*REQUIREMENT*.
In all the items below, change "Cancel button" to "Close button" and write the lines out again, leaving everything else as it is.

*INPUT MATERIAL*.
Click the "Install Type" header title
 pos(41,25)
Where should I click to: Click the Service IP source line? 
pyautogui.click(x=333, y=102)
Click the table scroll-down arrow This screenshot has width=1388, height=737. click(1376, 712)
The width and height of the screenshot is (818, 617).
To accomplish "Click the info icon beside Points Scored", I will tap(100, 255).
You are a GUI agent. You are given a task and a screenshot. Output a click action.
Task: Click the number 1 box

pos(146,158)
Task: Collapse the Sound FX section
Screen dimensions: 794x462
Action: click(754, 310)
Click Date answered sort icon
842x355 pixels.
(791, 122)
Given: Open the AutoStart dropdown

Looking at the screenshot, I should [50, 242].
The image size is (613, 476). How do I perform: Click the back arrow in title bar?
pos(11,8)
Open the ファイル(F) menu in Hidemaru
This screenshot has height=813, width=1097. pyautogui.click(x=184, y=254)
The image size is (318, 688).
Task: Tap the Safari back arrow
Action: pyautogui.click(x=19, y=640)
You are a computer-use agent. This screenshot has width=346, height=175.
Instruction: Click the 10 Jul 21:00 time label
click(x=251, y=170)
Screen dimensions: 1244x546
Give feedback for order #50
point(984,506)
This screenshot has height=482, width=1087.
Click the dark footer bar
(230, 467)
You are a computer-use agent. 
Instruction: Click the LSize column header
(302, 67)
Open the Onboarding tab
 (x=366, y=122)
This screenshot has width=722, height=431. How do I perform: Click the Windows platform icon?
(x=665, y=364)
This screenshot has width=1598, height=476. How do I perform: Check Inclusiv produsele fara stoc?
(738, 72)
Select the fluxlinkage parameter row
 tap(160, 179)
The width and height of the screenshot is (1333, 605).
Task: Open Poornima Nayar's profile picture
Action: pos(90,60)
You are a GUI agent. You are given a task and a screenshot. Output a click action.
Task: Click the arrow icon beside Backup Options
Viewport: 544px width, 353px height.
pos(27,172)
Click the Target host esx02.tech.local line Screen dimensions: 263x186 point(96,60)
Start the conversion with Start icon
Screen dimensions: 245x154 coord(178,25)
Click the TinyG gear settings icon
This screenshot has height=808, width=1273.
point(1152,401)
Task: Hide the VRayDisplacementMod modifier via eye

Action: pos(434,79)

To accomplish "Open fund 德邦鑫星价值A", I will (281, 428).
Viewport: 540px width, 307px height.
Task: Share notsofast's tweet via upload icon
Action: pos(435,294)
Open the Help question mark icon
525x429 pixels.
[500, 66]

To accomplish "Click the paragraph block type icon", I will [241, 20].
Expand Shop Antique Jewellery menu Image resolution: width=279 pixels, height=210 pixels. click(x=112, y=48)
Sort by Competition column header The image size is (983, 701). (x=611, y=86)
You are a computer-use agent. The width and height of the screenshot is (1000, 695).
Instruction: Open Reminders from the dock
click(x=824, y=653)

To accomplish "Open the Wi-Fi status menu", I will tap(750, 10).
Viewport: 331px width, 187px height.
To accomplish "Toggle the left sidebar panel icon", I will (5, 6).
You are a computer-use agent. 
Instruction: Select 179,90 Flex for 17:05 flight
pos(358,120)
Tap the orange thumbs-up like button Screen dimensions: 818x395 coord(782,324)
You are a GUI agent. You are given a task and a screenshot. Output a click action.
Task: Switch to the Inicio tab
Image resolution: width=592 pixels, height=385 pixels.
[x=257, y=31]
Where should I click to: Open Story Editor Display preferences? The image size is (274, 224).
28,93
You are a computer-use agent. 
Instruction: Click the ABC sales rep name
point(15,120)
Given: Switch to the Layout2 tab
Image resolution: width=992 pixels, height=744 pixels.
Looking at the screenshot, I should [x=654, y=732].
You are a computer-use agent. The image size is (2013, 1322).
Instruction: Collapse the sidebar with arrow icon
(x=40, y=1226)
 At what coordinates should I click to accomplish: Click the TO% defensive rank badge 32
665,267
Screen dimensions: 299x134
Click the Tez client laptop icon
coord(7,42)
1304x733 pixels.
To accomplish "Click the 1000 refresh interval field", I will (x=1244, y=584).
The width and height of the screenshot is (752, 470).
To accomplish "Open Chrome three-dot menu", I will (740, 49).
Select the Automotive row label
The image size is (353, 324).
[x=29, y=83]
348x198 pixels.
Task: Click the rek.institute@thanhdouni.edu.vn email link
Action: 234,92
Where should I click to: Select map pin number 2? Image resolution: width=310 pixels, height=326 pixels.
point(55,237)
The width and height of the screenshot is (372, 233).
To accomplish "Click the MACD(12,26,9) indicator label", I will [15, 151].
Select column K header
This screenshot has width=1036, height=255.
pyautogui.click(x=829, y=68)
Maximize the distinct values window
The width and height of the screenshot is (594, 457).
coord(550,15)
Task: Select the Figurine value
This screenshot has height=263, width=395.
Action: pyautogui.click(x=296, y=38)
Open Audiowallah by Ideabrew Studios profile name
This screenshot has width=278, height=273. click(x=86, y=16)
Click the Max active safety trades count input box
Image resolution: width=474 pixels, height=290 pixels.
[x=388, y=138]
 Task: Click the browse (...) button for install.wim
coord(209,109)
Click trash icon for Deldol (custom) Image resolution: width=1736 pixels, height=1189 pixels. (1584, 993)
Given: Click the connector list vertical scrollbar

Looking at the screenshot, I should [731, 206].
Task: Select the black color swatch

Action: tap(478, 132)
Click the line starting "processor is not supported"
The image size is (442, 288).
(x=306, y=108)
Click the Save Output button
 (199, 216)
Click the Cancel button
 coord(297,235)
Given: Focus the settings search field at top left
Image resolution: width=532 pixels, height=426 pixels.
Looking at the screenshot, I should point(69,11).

*RESULT OF THIS EXERCISE*.
Click the "Install Type" header title
 pos(41,25)
Where should I click to: Click the Service IP source line? 
pyautogui.click(x=333, y=102)
Click the table scroll-down arrow This screenshot has width=1388, height=737. click(1376, 712)
The width and height of the screenshot is (818, 617).
To accomplish "Click the info icon beside Points Scored", I will tap(100, 255).
You are a GUI agent. You are given a task and a screenshot. Output a click action.
Task: Click the number 1 box

pos(146,158)
Task: Collapse the Sound FX section
Screen dimensions: 794x462
Action: click(754, 310)
Click Date answered sort icon
842x355 pixels.
(791, 122)
Given: Open the AutoStart dropdown

Looking at the screenshot, I should [50, 242].
The image size is (613, 476). How do I perform: Click the back arrow in title bar?
pos(11,8)
Open the ファイル(F) menu in Hidemaru
This screenshot has height=813, width=1097. pyautogui.click(x=184, y=254)
The image size is (318, 688).
Task: Tap the Safari back arrow
Action: pyautogui.click(x=19, y=640)
You are a computer-use agent. This screenshot has width=346, height=175.
Instruction: Click the 10 Jul 21:00 time label
click(x=251, y=170)
Screen dimensions: 1244x546
Give feedback for order #50
point(984,506)
This screenshot has height=482, width=1087.
Click the dark footer bar
(230, 467)
You are a computer-use agent. 
Instruction: Click the LSize column header
(302, 67)
Open the Onboarding tab
 (x=366, y=122)
This screenshot has width=722, height=431. How do I perform: Click the Windows platform icon?
(x=665, y=364)
This screenshot has width=1598, height=476. How do I perform: Check Inclusiv produsele fara stoc?
(738, 72)
Select the fluxlinkage parameter row
 tap(160, 179)
The width and height of the screenshot is (1333, 605).
Task: Open Poornima Nayar's profile picture
Action: pos(90,60)
You are a GUI agent. You are given a task and a screenshot. Output a click action.
Task: Click the arrow icon beside Backup Options
Viewport: 544px width, 353px height.
pos(27,172)
Click the Target host esx02.tech.local line Screen dimensions: 263x186 point(96,60)
Start the conversion with Start icon
Screen dimensions: 245x154 coord(178,25)
Click the TinyG gear settings icon
This screenshot has height=808, width=1273.
point(1152,401)
Task: Hide the VRayDisplacementMod modifier via eye

Action: pos(434,79)

To accomplish "Open fund 德邦鑫星价值A", I will (281, 428).
Viewport: 540px width, 307px height.
Task: Share notsofast's tweet via upload icon
Action: pos(435,294)
Open the Help question mark icon
525x429 pixels.
[500, 66]

To accomplish "Click the paragraph block type icon", I will [241, 20].
Expand Shop Antique Jewellery menu Image resolution: width=279 pixels, height=210 pixels. click(x=112, y=48)
Sort by Competition column header The image size is (983, 701). (x=611, y=86)
You are a computer-use agent. The width and height of the screenshot is (1000, 695).
Instruction: Open Reminders from the dock
click(x=824, y=653)

To accomplish "Open the Wi-Fi status menu", I will tap(750, 10).
Viewport: 331px width, 187px height.
To accomplish "Toggle the left sidebar panel icon", I will (5, 6).
You are a computer-use agent. 
Instruction: Select 179,90 Flex for 17:05 flight
pos(358,120)
Tap the orange thumbs-up like button Screen dimensions: 818x395 coord(782,324)
You are a GUI agent. You are given a task and a screenshot. Output a click action.
Task: Switch to the Inicio tab
Image resolution: width=592 pixels, height=385 pixels.
[x=257, y=31]
Where should I click to: Open Story Editor Display preferences? The image size is (274, 224).
28,93
You are a computer-use agent. 
Instruction: Click the ABC sales rep name
point(15,120)
Given: Switch to the Layout2 tab
Image resolution: width=992 pixels, height=744 pixels.
Looking at the screenshot, I should [x=654, y=732].
You are a computer-use agent. The image size is (2013, 1322).
Instruction: Collapse the sidebar with arrow icon
(x=40, y=1226)
 At what coordinates should I click to accomplish: Click the TO% defensive rank badge 32
665,267
Screen dimensions: 299x134
Click the Tez client laptop icon
coord(7,42)
1304x733 pixels.
To accomplish "Click the 1000 refresh interval field", I will (x=1244, y=584).
The width and height of the screenshot is (752, 470).
To accomplish "Open Chrome three-dot menu", I will (740, 49).
Select the Automotive row label
The image size is (353, 324).
[x=29, y=83]
348x198 pixels.
Task: Click the rek.institute@thanhdouni.edu.vn email link
Action: 234,92
Where should I click to: Select map pin number 2? Image resolution: width=310 pixels, height=326 pixels.
point(55,237)
The width and height of the screenshot is (372, 233).
To accomplish "Click the MACD(12,26,9) indicator label", I will [15, 151].
Select column K header
This screenshot has width=1036, height=255.
pyautogui.click(x=829, y=68)
Maximize the distinct values window
The width and height of the screenshot is (594, 457).
coord(550,15)
Task: Select the Figurine value
This screenshot has height=263, width=395.
Action: pyautogui.click(x=296, y=38)
Open Audiowallah by Ideabrew Studios profile name
This screenshot has width=278, height=273. click(x=86, y=16)
Click the Max active safety trades count input box
Image resolution: width=474 pixels, height=290 pixels.
[x=388, y=138]
 Task: Click the browse (...) button for install.wim
coord(209,109)
Click trash icon for Deldol (custom) Image resolution: width=1736 pixels, height=1189 pixels. (1584, 993)
Given: Click the connector list vertical scrollbar

Looking at the screenshot, I should [731, 206].
Task: Select the black color swatch

Action: tap(478, 132)
Click the line starting "processor is not supported"
The image size is (442, 288).
(x=306, y=108)
Click the Save Output button
 (199, 216)
Click the Close button
 coord(297,235)
Given: Focus the settings search field at top left
Image resolution: width=532 pixels, height=426 pixels.
Looking at the screenshot, I should point(69,11).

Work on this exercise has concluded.